**DIRECTIVE**
Please turn the lines below into a Markdown table with the columns "Row" and "Line", giving each nonblank line its own numbered row and skipping blank lines. Leave the pictures out.

**SOURCE INFORMATION**
---*---

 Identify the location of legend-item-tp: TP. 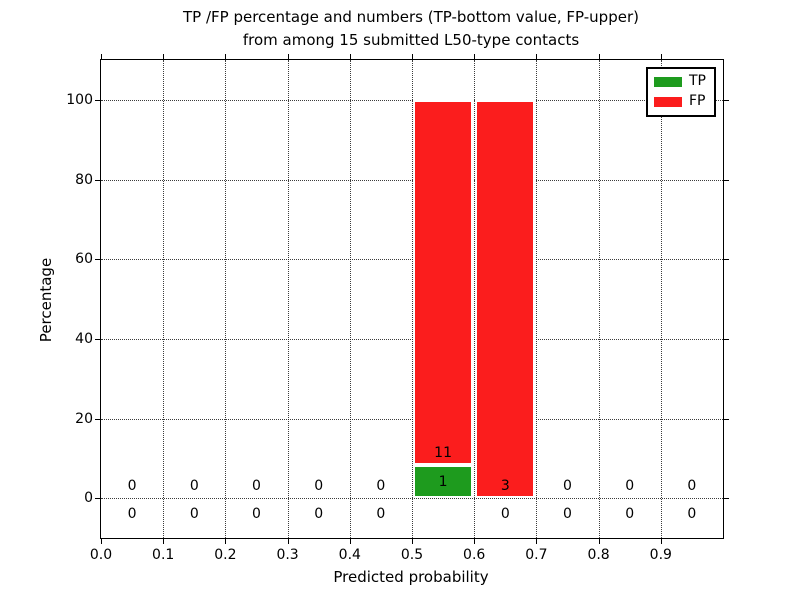
(681, 82).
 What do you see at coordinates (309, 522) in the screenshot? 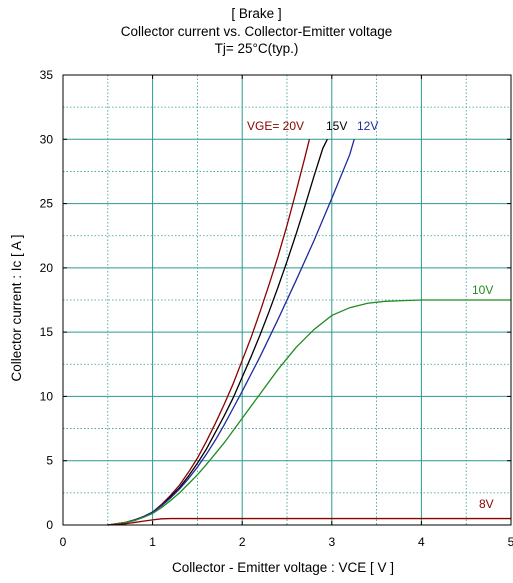
I see `series-line-8v` at bounding box center [309, 522].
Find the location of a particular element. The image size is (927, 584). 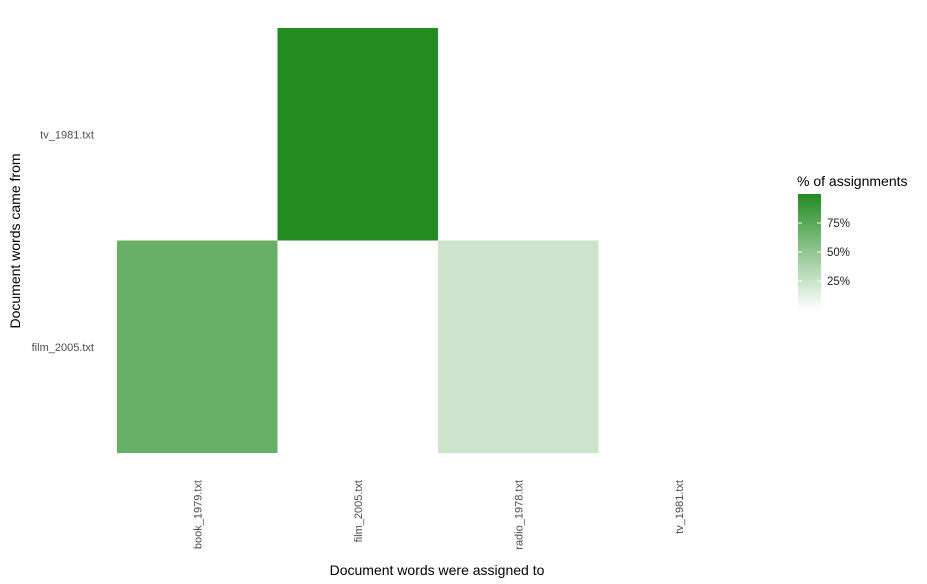

legend-tick-label: 25% is located at coordinates (838, 282).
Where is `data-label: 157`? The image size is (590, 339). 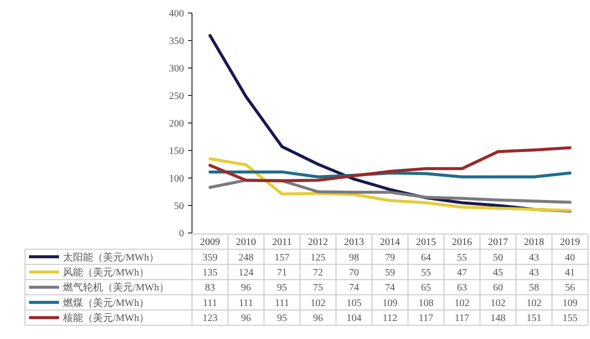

---*---

**EXERCISE RESPONSE**
| Row | Line |
|---|---|
| 1 |  Identify the location of legend-item-tp: TP.  |
| 2 | (681, 82). |
| 3 |  What do you see at coordinates (309, 522) in the screenshot?  |
| 4 | I see `series-line-8v` at bounding box center [309, 522]. |
| 5 | Find the location of a particular element. The image size is (927, 584).  |
| 6 | legend-tick-label: 25% is located at coordinates (838, 282). |
| 7 | Where is `data-label: 157`? The image size is (590, 339).  |